Microsoft Vists, Longhorn, and evolution of operating systems

Microsoft recently released Beta 3 of Longhorn, the Windows Server replacement for the Windows Server 2003 operating system. In digging through some of the historical details, I discovered that operating system evolution is still of major importance.

For example, the Vista code base was reset to Windows Server 2003 in early 2004. With Vista released in Jan 2007 and Longhorn continuing development there is synergy in the common code base between the "client" (Vista) and the "server" (Windows Server). Of course it makes perfect sense to operate in this coordinated fashion, but I think that it escapes the typical media reporting of Microsoft events. Where it goes from here is the expected release of Longhorn in the last half of 2007 and an expected release of Vista Service Pack 1 without a date, but obviously with some linkage to Longhorn development.

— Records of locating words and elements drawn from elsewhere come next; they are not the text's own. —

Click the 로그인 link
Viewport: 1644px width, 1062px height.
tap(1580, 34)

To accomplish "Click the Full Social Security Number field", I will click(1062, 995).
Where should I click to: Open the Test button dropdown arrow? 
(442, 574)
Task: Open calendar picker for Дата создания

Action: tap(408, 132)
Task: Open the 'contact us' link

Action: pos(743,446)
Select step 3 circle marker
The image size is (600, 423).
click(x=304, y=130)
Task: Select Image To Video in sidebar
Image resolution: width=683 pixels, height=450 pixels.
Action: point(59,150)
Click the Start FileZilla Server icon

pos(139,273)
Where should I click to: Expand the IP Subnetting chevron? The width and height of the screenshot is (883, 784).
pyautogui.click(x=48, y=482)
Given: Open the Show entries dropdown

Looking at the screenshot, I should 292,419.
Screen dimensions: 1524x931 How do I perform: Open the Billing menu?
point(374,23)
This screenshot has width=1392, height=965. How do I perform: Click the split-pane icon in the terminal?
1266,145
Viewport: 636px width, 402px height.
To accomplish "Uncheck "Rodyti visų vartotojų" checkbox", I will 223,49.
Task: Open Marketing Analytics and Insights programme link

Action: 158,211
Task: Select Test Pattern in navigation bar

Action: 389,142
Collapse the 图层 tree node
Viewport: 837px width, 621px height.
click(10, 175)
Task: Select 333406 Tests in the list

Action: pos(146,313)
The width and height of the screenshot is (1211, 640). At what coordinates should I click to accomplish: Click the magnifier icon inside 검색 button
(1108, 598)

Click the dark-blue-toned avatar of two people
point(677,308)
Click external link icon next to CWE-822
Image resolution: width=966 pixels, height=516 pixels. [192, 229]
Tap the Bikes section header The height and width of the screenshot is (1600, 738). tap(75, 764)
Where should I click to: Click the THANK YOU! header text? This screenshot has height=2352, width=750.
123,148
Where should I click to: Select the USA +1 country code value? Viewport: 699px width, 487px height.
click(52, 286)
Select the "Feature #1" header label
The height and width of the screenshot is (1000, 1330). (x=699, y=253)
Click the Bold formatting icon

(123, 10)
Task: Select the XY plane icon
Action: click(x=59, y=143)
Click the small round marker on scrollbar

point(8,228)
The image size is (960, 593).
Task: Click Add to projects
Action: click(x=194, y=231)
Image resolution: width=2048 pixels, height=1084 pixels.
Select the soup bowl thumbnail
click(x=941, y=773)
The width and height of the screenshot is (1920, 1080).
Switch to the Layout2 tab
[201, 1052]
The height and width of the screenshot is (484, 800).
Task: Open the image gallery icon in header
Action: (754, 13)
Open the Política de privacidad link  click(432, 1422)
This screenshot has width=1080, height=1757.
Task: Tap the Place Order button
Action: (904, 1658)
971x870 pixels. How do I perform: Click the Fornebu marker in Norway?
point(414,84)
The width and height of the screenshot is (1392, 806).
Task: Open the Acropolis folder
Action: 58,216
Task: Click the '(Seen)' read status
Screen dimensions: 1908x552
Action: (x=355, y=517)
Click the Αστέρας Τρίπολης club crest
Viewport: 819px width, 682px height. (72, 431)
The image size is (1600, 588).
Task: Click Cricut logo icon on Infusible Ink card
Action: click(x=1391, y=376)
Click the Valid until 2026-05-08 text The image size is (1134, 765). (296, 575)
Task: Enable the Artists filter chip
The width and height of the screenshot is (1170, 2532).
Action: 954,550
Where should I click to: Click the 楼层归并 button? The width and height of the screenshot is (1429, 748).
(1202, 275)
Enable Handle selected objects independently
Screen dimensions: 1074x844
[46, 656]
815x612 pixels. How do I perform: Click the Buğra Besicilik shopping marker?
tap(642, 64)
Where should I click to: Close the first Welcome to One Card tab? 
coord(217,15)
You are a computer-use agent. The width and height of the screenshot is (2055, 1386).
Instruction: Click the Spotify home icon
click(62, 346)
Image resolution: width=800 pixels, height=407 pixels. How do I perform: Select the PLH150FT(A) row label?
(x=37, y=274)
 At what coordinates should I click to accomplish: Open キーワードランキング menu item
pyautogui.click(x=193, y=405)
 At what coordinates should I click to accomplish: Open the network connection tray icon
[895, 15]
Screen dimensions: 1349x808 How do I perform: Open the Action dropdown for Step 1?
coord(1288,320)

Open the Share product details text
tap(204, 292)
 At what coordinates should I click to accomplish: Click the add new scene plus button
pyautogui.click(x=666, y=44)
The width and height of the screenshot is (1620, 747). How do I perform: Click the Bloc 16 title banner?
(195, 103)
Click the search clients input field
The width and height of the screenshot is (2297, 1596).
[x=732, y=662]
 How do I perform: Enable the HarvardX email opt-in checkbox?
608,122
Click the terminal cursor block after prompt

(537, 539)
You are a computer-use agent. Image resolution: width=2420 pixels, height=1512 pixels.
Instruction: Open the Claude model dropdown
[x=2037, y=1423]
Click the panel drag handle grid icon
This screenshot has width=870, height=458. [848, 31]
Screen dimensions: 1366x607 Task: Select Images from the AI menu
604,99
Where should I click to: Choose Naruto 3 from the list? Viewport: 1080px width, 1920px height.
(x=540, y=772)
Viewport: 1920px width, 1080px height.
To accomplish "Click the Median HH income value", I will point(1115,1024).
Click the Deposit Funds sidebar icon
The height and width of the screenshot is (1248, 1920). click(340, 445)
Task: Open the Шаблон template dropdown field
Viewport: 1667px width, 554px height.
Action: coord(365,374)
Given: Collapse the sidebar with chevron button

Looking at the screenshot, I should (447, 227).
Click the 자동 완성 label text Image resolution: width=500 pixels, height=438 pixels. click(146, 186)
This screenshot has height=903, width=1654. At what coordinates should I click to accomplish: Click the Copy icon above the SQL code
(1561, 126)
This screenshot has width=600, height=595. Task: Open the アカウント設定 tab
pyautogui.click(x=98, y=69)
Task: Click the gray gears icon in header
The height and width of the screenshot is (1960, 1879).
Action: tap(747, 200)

ComputerWorld reviewed the Beta 3 Longhorn release in early May. The review was positive and highlighted several significant enhancements including:
  • Windows Server Virtualization
  • Server Manager
  • Terminal Services
  • Server Core
  • Internet Information Services 7.0
  • Branch office scenario enablement - incorporating security issues
  • ... and a laundry list of security enhancements, tool enhancements, and availability improvements
  • (I've seen other references to Active Directory changes as a key improvement)

The conclusion by Jonathan Hassell:

"My impressions of this release: Windows Server Longhorn is a major upgrade, one that promises benefits and advantages for a wide swath of shops across the world. Depending on where your heavy technology investments are, or how your company and its IT infrastructure are laid out, you'll find a lot to like -- and little to dislike."

Friday, May 04, 2007

APress - computer book publisher with the right approach

Ok - computer application books are a dime a dozen and even though they look good in the bookstore - by the time you crack the cover, the reality is the first few chapters cover the basics, the middle of the book covers some good info ... but not in enough detail to get you past the first roadblock (back to Google for answers!), and the final "advanced topics" chapters aren't (advanced ... of course they are "final").

Apress caught my eye in the bookstore today with a couple of uniquely titled Excel books (pivot tables and database functions). The books cut right to the chase and into the meat of the topic. No generic how to find the power button Chapter 1! Their website has the tagline "books for professionals by professionals". The website also contains sample chapters, table of contents, and source code files. Great way to check out the details.

Books that caught my eye:
A Complete Guide to PivotTables: A Visual Approach
Excel 2007: Beyond the Manual
and Beginning Python: From Novice to Professional which has potential application for writing data analysis detectlets in Picalo.

Tuesday, May 01, 2007

Presentations ... and PowerPoint of course

Presentations are a fact of life. A comedy video on what not to do with PowerPoint caught my eye. Don McMillian is an engineer turned stand up comic .... working in PowerPoint!

PowerPoint as a comedy routine!




A somewhat more serious take on PowerPoint and presentation tips in general is nicely illustrated by Garr Reynolds. His insight is to step back and
  1. begin with the end in mind - what do you want the audience to walk away with
  2. simple is good - how about 3 take aways
  3. simple is also good for slides - sometimes communicate only with a number. Or a picture. Or a word.
  4. high quaility graphics are necessary. Dump the ppt templates (yes!!)
  5. use color and fonts effectively
  6. audio and video are multimedia tools that may enhance. I think in terms of clips and break the flow, i.e. get your audiences attention.

Also some commen sense (which isn't always so common) delivery tips.

Garr Reynolds also links to several other videos about presentation skills on his blog: PresentationZen . Also goes back to that old reliable resource: a flip chart in "Flip charts as visual enhancers"! Great stuff!!